Oregon would ramp up its prohibitions on plastic bags and cut back access to other single-use plastic items, under a bill state lawmakers are considering this year.
Senate Bill 551, known by supporters as the “beyond the bag ban bill,” looks to expand restrictions that the Legislature passed back in 2019. Bills approved that year barred restaurants, grocery stores and other stores from offering single-use plastic bags at checkout, and blocked restaurants from offering plastic straws unless they are requested by a customer. bags for liquid storage
State Sen. Janeen Sollman, right, a Hillsboro Democrat, is a chief sponsor of a bill to regulate single-use plastic products in the state.
SB 551 goes further. The bill would eliminate an exception included in the 2019 bill that allowed grocers to offer slightly thicker “reusable” plastic bags to customers for a small charge. It would also bar food service establishments from offering plastic cutlery or condiments in plastic packaging unless they are specifically requested beginning in July 2026.
And the bill prohibits hotels and other lodging establishments from automatically providing toiletries like shampoo or lotion in disposable plastic containers. That regulation would kick in for establishments with 50 or more rooms beginning in 2027. It would apply to all forms of lodging — including short-term rentals like Airbnb offerings — beginning in 2028.

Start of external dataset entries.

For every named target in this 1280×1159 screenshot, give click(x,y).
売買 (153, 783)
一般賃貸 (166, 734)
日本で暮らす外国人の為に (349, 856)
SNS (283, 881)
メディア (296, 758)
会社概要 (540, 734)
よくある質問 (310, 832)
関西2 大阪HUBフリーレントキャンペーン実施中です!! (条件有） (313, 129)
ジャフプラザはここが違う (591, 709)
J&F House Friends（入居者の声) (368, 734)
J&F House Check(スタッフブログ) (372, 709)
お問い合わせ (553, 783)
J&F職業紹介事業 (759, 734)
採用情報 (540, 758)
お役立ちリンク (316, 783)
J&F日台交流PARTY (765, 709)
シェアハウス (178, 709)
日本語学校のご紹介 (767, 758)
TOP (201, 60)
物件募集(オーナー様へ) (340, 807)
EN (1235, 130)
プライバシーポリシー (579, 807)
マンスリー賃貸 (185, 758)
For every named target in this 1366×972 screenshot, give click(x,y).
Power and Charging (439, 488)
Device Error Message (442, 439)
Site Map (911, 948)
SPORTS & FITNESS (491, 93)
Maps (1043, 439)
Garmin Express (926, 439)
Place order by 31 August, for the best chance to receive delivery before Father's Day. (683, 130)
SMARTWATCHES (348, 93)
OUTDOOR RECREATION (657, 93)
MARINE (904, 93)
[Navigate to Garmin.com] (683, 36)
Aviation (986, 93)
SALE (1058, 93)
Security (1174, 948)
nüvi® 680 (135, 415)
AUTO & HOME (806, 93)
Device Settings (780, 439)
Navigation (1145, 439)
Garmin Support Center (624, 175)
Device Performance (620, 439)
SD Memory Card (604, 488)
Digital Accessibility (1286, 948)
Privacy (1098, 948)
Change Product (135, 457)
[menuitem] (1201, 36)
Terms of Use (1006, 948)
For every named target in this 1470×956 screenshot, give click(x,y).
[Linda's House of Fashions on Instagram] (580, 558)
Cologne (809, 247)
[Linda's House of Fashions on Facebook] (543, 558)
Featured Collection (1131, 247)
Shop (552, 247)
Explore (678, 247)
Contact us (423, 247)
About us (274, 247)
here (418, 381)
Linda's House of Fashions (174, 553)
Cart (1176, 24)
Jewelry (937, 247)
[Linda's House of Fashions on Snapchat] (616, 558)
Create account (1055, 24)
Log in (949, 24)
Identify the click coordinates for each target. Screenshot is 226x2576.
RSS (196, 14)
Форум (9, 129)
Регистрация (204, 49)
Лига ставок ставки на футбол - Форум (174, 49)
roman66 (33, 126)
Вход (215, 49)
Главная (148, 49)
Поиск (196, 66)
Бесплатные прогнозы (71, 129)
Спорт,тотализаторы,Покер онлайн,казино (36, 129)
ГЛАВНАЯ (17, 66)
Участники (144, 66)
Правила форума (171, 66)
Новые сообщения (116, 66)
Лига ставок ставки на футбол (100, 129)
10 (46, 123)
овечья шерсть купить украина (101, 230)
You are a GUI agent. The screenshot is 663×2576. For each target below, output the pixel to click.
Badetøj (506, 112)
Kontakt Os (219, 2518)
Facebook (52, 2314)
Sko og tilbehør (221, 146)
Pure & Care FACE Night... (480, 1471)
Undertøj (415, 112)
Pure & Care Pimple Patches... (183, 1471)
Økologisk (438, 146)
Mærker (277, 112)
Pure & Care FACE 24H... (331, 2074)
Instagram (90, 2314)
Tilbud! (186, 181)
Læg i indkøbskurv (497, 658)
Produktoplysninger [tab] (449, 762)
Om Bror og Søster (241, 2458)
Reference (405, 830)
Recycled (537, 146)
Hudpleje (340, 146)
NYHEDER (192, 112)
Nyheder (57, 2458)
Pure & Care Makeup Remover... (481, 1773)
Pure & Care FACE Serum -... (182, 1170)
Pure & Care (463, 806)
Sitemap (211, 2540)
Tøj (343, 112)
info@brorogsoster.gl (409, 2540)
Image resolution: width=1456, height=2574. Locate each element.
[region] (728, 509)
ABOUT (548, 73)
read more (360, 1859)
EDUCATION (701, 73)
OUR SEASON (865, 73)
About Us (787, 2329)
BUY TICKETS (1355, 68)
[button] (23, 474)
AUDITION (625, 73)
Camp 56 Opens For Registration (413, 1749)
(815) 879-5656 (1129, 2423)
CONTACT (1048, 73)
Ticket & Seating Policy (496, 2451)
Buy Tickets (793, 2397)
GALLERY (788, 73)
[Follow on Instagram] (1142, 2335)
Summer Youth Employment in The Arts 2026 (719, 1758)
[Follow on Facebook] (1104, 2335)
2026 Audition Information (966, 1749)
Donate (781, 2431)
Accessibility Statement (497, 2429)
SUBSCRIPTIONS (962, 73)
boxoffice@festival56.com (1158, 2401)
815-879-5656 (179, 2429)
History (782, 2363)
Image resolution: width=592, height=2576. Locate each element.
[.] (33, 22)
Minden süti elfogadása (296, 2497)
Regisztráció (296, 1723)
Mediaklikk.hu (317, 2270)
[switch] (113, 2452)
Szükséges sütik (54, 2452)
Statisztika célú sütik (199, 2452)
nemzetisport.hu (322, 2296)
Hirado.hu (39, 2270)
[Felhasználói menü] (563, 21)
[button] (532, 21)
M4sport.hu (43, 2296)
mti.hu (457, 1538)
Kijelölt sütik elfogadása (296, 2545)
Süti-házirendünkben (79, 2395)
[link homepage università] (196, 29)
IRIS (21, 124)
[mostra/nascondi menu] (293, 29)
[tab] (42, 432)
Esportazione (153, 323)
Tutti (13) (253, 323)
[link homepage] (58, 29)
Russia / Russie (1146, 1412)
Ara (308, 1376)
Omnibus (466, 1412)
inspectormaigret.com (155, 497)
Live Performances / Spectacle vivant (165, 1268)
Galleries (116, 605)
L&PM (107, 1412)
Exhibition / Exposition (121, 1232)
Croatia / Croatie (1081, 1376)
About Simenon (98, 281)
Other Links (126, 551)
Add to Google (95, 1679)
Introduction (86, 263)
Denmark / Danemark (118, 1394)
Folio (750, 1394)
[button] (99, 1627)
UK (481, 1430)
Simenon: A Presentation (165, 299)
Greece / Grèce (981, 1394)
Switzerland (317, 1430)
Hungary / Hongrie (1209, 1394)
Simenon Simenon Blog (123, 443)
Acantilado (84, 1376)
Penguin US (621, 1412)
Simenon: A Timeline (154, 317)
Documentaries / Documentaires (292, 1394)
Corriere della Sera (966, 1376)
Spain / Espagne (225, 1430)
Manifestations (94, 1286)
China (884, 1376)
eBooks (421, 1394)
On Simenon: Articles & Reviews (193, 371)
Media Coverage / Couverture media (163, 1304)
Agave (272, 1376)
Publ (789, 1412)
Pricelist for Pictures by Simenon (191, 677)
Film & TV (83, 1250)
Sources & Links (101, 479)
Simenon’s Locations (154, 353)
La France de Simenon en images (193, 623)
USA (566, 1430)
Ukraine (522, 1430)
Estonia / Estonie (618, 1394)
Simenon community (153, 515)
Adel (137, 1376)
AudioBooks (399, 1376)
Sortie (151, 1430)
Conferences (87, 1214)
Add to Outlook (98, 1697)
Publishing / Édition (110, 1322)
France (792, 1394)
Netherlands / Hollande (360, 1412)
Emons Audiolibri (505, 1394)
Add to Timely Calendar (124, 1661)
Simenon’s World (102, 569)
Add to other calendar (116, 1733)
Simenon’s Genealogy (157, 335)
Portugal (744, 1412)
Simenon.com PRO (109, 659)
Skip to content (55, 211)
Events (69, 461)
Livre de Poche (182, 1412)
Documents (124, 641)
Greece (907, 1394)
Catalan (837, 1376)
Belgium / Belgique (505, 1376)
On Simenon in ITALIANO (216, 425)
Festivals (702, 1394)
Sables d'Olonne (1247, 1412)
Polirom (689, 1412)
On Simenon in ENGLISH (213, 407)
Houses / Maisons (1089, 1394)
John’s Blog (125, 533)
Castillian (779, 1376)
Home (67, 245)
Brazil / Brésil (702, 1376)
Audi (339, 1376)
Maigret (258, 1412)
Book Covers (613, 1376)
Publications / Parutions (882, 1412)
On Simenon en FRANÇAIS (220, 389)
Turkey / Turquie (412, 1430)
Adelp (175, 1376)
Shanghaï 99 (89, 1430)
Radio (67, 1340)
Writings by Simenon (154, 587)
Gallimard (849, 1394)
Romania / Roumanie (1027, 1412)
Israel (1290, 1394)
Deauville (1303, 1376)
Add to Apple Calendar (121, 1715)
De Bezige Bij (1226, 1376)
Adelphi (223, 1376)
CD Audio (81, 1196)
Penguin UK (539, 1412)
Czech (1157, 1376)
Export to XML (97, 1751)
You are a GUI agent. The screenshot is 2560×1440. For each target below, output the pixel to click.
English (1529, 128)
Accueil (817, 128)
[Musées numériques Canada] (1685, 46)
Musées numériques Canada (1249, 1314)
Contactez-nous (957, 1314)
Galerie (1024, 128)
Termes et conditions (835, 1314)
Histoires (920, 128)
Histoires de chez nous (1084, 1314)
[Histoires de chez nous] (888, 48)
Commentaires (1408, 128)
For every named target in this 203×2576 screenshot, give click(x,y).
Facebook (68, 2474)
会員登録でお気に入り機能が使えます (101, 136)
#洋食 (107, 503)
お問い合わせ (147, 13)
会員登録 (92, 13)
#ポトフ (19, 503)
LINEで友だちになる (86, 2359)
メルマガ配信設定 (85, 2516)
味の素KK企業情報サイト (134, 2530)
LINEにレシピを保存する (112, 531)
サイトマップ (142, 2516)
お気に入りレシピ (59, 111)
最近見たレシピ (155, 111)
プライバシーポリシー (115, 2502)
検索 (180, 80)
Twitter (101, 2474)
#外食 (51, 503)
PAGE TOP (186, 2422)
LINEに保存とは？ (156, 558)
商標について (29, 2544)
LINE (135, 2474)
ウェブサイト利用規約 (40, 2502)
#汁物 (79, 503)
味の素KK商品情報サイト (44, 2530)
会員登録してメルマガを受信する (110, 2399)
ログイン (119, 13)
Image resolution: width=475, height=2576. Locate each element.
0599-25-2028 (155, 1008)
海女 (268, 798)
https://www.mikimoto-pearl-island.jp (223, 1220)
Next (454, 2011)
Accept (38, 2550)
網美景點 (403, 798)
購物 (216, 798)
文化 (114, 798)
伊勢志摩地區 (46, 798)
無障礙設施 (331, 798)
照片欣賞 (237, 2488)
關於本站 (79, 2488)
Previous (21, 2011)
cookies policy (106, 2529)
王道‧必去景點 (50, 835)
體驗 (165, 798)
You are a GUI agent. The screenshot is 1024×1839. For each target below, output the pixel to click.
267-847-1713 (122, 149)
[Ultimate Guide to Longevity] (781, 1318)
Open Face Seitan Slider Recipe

“It’s past time that we have this conversation about the need for us to break our dependence on plastics,” state Sen. Janeen Sollman, a Hillsboro Democrat and a chief sponsor of the bill, said in a hearing on Wednesday. “Microplastics are everywhere: in the air that we breathe, the clothes that we wear and in our waterways and in the fish and the animals that some of us eat.”
The state’s attempts to rein in waste from plastic products have been divisive. When OPB asked for reactions after the state’s bag ban went into effect in 2020, it heard from thousands of people who had very different opinions about the policy.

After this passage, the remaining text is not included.